Peter Hobbs
- Full name: Peter Graham Hobbs
- Date of birth: 19 March 1911
- Date of death: 27 May 1942 (aged 31)
- Place of death: near Bir Hakeim, Libya
- School: Wellington College
- Notable relative(s): Reginald F.A. Hobbs (father) Reginald G.S. Hobbs (brother)

Rugby union career
- Position(s): No. 8

International career
- Years: Team / Apps / (Points)
- 1936: British Lions

= Peter Hobbs (rugby union) =

Peter Graham Hobbs (19 March 1911 – 27 May 1942) was an English international rugby union player.

Hobbs was the middle-born son of Army officer Reginald Hobbs. The eldest of his two brothers, Reginald Jr, also played rugby and was capped for England. He attended Wellington College, where he was a member of the first XV.

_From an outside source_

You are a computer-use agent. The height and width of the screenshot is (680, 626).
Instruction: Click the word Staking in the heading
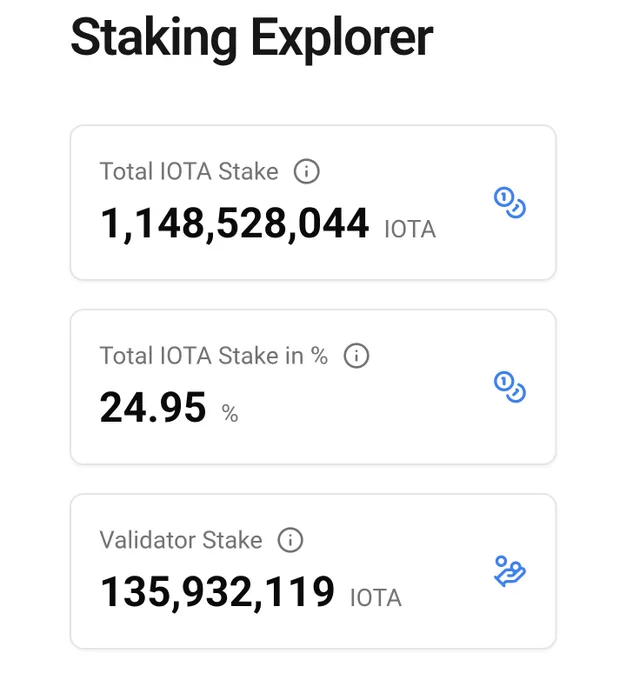[154, 38]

An Army major, Hobbs played his rugby in inter-services matches and for Richmond. He was unable to replicate his brother in playing for England, but earned Kent representative honours, and in 1936 toured Argentina as a member of British Lions, with the international against the Pumas amongst his five tour appearances in the back of the scrum.

Hobbs served as a Brigade Major in the Royal Horse Artillery, 7th Armoured Division, and was killed in action near Bir Hakeim, Libya, in 1942. His younger brother, William, died the following year while serving in Tunisia.